**MATERIAL PROVIDED**.

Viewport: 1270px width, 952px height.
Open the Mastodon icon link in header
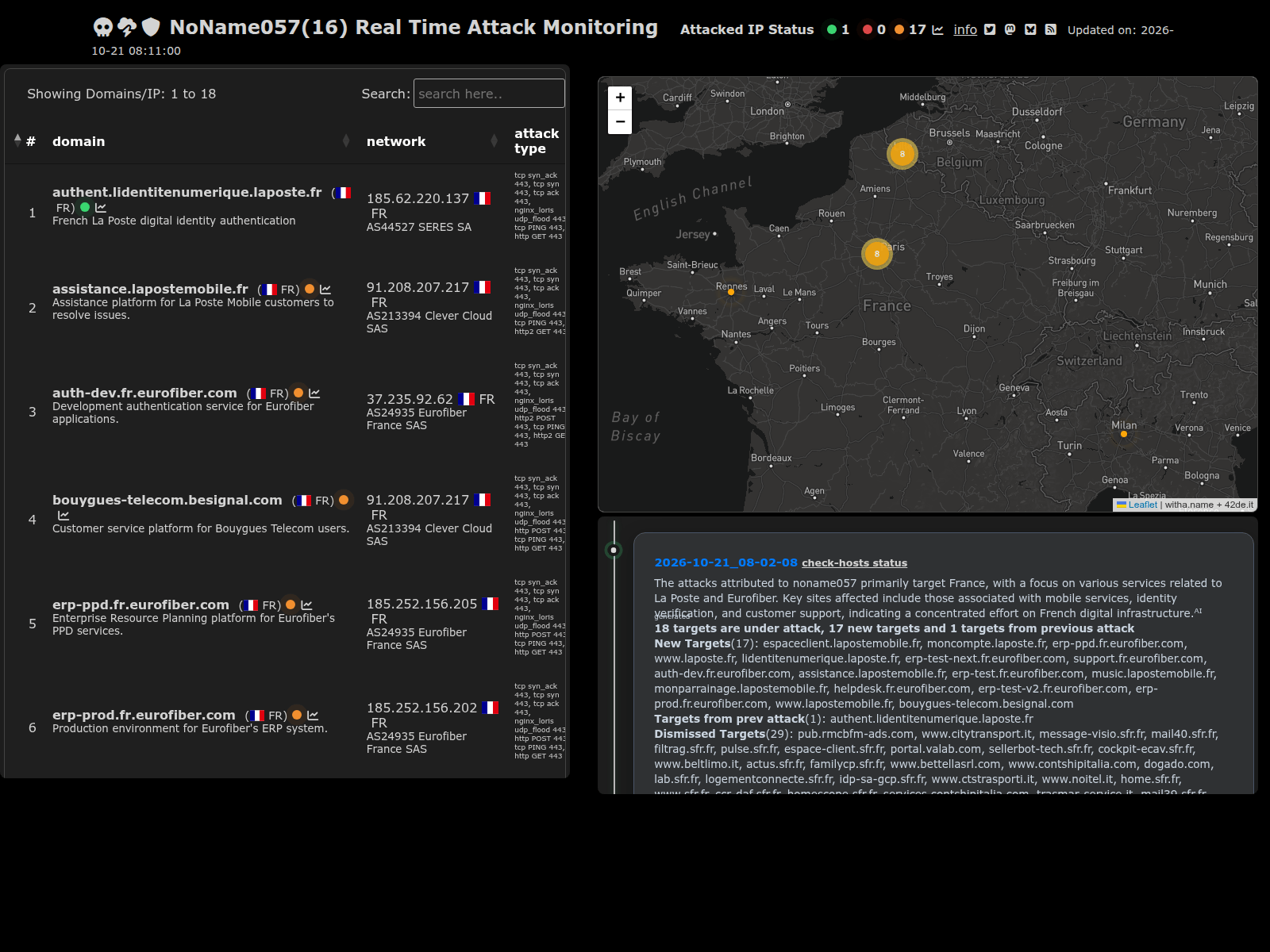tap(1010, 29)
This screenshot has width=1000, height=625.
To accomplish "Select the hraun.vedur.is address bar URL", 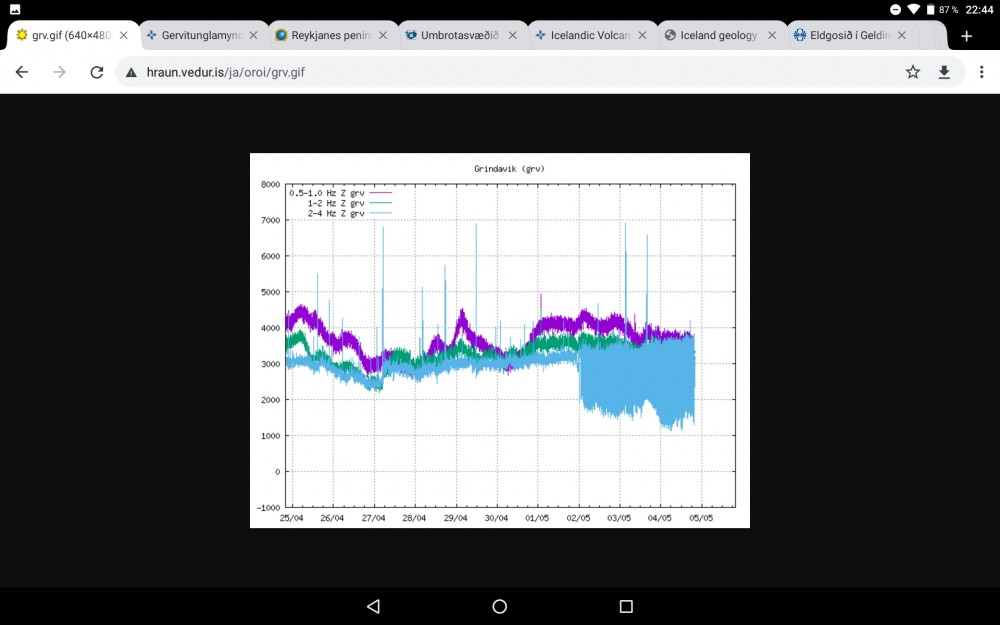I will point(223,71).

**REQUIRED ACTION**.
Your task is to count the lines in the material containing the word "width" and to state only that number.

**WRITTEN RESPONSE**.
2